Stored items
============

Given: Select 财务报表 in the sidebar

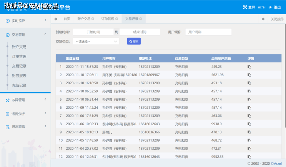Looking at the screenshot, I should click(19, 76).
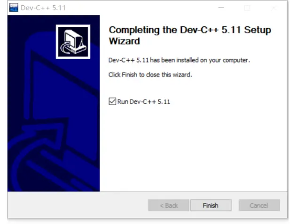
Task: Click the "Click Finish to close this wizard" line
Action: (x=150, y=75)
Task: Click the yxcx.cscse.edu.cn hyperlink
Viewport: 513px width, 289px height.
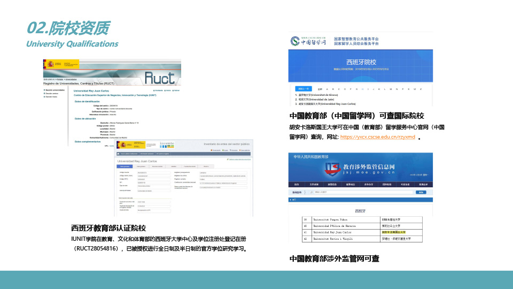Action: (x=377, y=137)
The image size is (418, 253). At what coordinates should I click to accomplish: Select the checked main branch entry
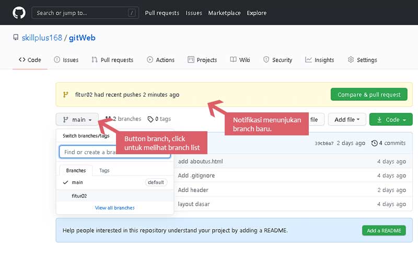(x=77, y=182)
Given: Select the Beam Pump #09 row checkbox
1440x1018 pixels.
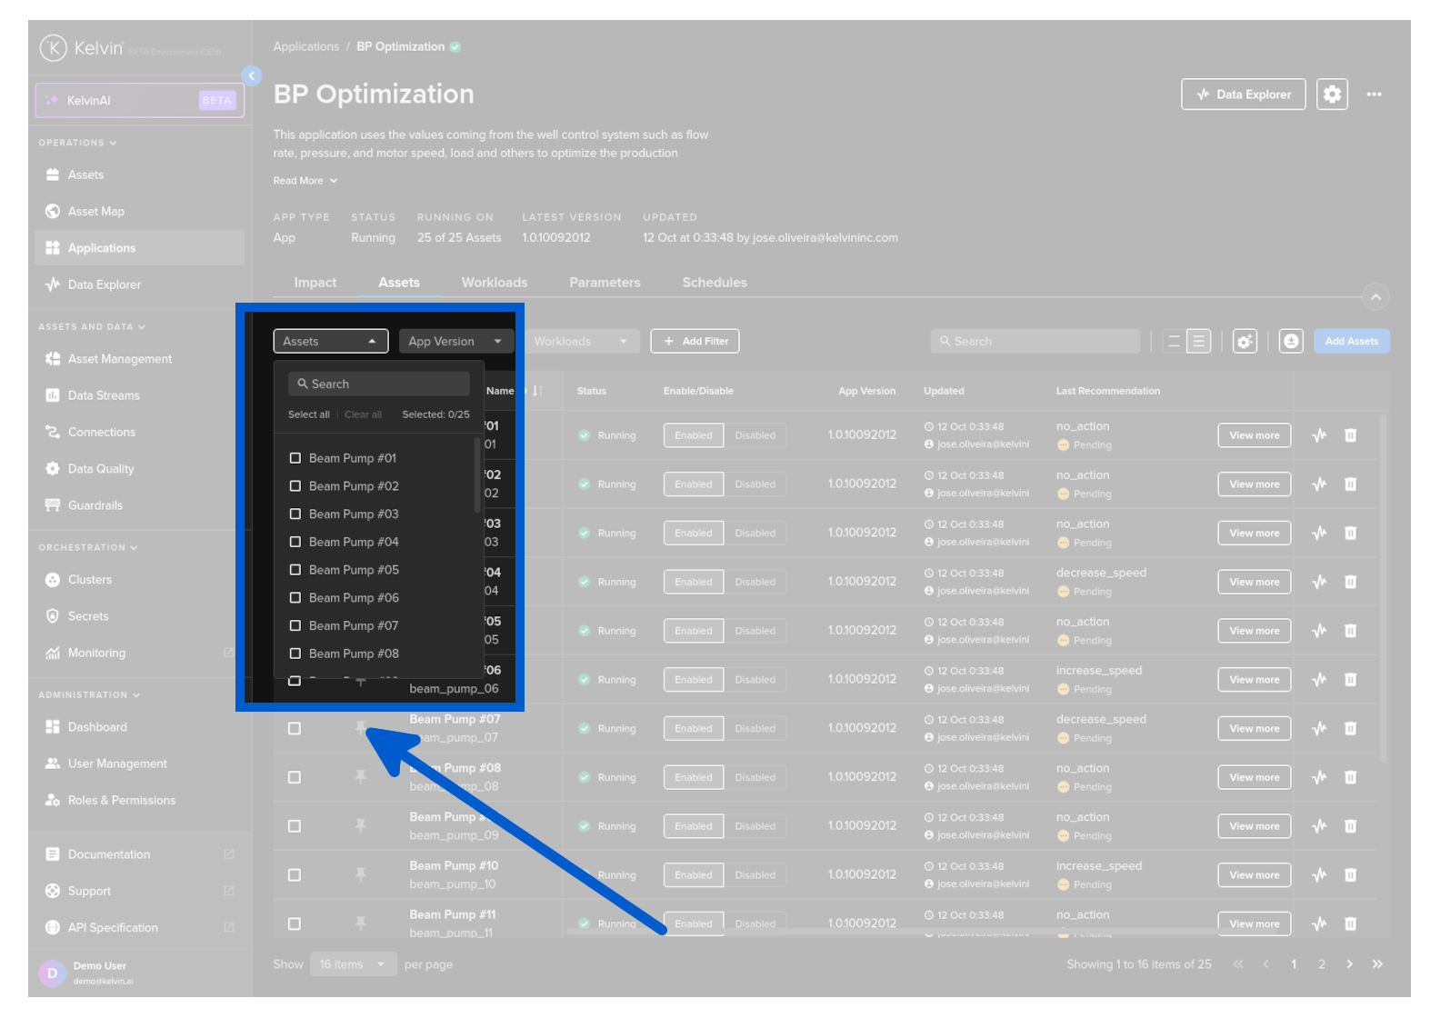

============

* [Exercise details]: Return all the records exactly. Skip the pictures.

* [Response area]:
Given: Select 财务报表 in the sidebar

Looking at the screenshot, I should click(19, 76).
Task: Click the "Click Finish to close this wizard" line
Action: (x=150, y=75)
Task: Click the yxcx.cscse.edu.cn hyperlink
Viewport: 513px width, 289px height.
Action: (x=377, y=137)
The image size is (418, 253). At what coordinates should I click to accomplish: Select the checked main branch entry
(x=77, y=182)
Given: Select the Beam Pump #09 row checkbox
1440x1018 pixels.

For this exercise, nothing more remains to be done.